Most notably are the following configuration settings:
defaults:
- base_pipeline_config
- _self_
- override dataset: synclf_hard
- override validator: knn
- override /callbacks:
- to_sql
- override /metrics:
- stability_nogueira
n_bootstraps: 10
That means, we are going to generate a synthetic dataset and sample 10 subsets from it. This is because n_bootstraps=10
. Then, after the feature selection algorithm was executed and fitted on the dataset, a custom installed metric will be executed, called stability_nogueira
. This can be found in the /conf/metrics
folder, which in turn refers to a class in the benchmark.py
file.
To now run the experiment, run the following command inside the algorithm-stability-yaml
folder:
python benchmark.py --multirun ranker="glob(*)" +callbacks.to_sql.url="sqlite:///$HOME/results.sqlite"
Analyzing the results
Recap
Hi! Let's analyze the results of the experiment you just ran.
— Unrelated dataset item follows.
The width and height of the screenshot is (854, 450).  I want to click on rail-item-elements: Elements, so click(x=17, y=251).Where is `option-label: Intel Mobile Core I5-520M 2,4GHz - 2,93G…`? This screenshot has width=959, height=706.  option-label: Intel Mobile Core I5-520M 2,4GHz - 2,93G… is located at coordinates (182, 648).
To recap:
You just ran something similar to:
python benchmark.py --multirun ranker="glob(*)" +callbacks.to_sql.url="sqlite:///$HOME/results.sqlite"
There now should exist a
.sqlite
file at this path:$HOME/results.sqlite
:$ ls -al $HOME/results.sqlite
-rw-r--r-- 1 vscode vscode 20480 Sep 21 08:16 /home/vscode/results.sqlite
Let's now analyze the results! 📈
Analysis
The rest of the text assumes all code was ran inside a Jupyter Notebook, in chronological order. The source Notebook can be found here
First, we will install plotly-express
, so we can make nice plots later.
%pip install plotly-express --quiet
Figure out the SQL connection URI.
import os
con: str = "sqlite:///" + os.environ["HOME"] + "/results.sqlite"
con
'sqlite:////home/vscode/results.sqlite'
Read in the experiments
table. This table contains metadata for all 'experiments' that have been run.
import pandas as pd
experiments: pd.DataFrame = pd.read_sql_table("experiments", con=con, index_col="id")
experiments
dataset | dataset/n | dataset/p | dataset/task | dataset/group | dataset/domain | ranker | validator | local_dir | date_created | |
---|---|---|---|---|---|---|---|---|---|---|
id | ||||||||||
38vqcwus | Synclf hard | 10000 | 50 | classification | Synclf | synthetic | Boruta | k-NN | /workspaces/fseval/examples/algorithm-stabilit... | 2022-09-21 08:22:28.965510 |
y6bb1hcc | Synclf hard | 1000 | 50 | classification | Synclf | synthetic | Boruta | k-NN | /workspaces/fseval/examples/algorithm-stabilit... | 2022-09-21 08:22:53.609396 |
3vtr13pg | Synclf hard | 1000 | 50 | classification | Synclf | synthetic | ReliefF | k-NN | /workspaces/fseval/examples/algorithm-stabilit... | 2022-09-21 08:25:09.974370 |
That's looking good 🙌🏻.
Now, let's read in the stability
table. We put data in this table by using our custom-made metric, defined in the StabilityNogueira
class in benchmark.py
. There, we push data to this table using callbacks.on_table
.
stability: pd.DataFrame = pd.read_sql_table("stability", con=con, index_col="id")
stability
index | stability | |
---|---|---|
id | ||
y6bb1hcc | 0 | 0.933546 |
3vtr13pg | 0 | 1.000000 |
Cool. Now let's join the experiments with their actual metrics.
stability_experiments = stability.join(experiments)
stability_experiments
index | stability | dataset | dataset/n | dataset/p | dataset/task | dataset/group | dataset/domain | ranker | validator | local_dir | date_created | |
---|---|---|---|---|---|---|---|---|---|---|---|---|
id | ||||||||||||
y6bb1hcc | 0 | 0.933546 | Synclf hard | 1000 | 50 | classification | Synclf | synthetic | Boruta | k-NN | /workspaces/fseval/examples/algorithm-stabilit... | 2022-09-21 08:22:53.609396 |
3vtr13pg | 0 | 1.000000 | Synclf hard | 1000 | 50 | classification | Synclf | synthetic | ReliefF | k-NN | /workspaces/fseval/examples/algorithm-stabilit... | 2022-09-21 08:25:09.974370 |
Finally, we can plot the results so we can get a better grasp of what's going on:
import plotly.express as px
px.bar(stability_experiments,
x="ranker",
y="stability"
)
We can now observe that for Boruta and ReliefF, ReliefF is the most 'stable' given this dataset, getting 100% the same features for all 10 bootstraps that were run.